→ **GIVEN TASK A**
In the cloud virtualization article, why does it say users pay less than they would by renting whole servers?

Before an organization migrates to the cloud, it is important to understand how the underlying cloud architecture works. At the core of this architecture is virtualization, a tech that drives cloud computing economics and enables users to dynamically adjust resources to their cloud workloads.

This article is an intro to cloud virtualization and the role this tech plays in cloud-based environments. Jump in to learn how virtualization works and see why virtualized IT resources are vital to the efficient use of hardware within cloud infrastructure.

Cloud virtualization explained

New to the concept of virtualization? Check out our article on server virtualization to get familiar with the idea of abstracting physical hardware components.

What Is Virtualization in Cloud Computing?

Cloud virtualization refers to the use of virtualization within a cloud-based environment. Cloud providers use this technology to create virtual instances of computing resources and deliver them to end-users over the Internet.

Virtualization divides hardware components (processors, memory, storage) on a single server into multiple virtual machines (VMs). Each VM runs a separate operating system and acts like an independent computer despite running on just a portion of the underlying hardware.

Virtualized vs. traditional architecture

Here's an overview of how cloud virtualization works in practice:

  • The provider sets up physical servers and networking equipment in a data center. These resources form the backbone of cloud infrastructure.
  • Each physical server runs a hypervisor that allocates physical resources to multiple VMs running on the server.
  • While they run on the same server, VMs operate as isolated computing environments. Each VM has its own virtual CPU, memory, storage, and network interfaces and is unaffected by changes or issues in other VMs.
  • Cloud users interact with virtualized resources through a web-based interface, API, or command-line tool. Self-service enables users to provision, configure, and manage VMs based on their needs.
  • The hypervisor dynamically allocates the physical server's CPU, memory, storage, and network bandwidth to VMs based on current workload demands.

From the provider's perspective, cloud virtualization optimizes hardware usage and reduces costs compared to deploying individual bare metal servers for each app or workload. From the end-user's standpoint, cloud virtualization enables easy resource scaling and improves IT agility. The tech also enables users to only pay for the resources they actively consume instead of renting entire servers.

Our bare metal vs. VM article outlines the differences between these two server types. You can also learn about pNAP's Bare Metal Cloud, a hosting option that combines the performance of a bare metal device and the flexibility of a virtual server which comes for as low as $0.08 per hour.

→ **GIVEN ENTRIES**
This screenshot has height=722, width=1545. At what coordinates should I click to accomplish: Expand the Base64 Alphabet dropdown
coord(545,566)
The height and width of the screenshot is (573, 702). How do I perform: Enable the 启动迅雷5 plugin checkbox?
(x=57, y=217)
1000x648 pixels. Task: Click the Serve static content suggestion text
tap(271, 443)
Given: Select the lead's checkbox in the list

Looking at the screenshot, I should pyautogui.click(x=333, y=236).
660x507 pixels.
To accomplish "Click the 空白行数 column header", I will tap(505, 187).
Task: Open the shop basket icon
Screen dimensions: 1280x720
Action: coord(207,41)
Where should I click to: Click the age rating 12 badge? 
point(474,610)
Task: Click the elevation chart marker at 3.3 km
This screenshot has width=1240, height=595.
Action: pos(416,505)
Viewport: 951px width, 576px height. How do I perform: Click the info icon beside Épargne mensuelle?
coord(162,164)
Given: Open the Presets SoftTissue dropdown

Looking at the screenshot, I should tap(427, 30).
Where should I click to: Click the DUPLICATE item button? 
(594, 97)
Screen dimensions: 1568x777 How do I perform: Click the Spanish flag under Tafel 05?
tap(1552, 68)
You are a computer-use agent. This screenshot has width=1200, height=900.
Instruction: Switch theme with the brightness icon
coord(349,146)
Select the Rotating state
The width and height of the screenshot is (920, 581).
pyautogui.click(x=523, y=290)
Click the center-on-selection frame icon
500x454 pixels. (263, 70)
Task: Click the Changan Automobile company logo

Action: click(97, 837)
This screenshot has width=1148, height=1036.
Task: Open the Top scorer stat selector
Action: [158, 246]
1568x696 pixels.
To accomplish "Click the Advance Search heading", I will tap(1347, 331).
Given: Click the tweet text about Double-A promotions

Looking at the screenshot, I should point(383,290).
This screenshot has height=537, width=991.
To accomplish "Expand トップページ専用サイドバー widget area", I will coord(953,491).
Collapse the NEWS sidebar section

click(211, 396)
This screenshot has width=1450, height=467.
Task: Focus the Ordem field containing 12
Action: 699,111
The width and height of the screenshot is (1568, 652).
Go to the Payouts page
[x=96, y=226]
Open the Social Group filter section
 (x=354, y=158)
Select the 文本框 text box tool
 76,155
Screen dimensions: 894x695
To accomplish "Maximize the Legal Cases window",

→ **GIVEN TASK B**
Format the records, from their very start through the line containing "(x=57, y=217)", as a JSON list of strings with one string per line and no blank lines.

→ **EXERCISE SOLUTION A**
Cloud virtualization lets users pay only for the resources they actually use, not for entire servers.

→ **EXERCISE SOLUTION B**
[
  "This screenshot has height=722, width=1545. At what coordinates should I click to accomplish: Expand the Base64 Alphabet dropdown",
  "coord(545,566)",
  "The height and width of the screenshot is (573, 702). How do I perform: Enable the 启动迅雷5 plugin checkbox?",
  "(x=57, y=217)"
]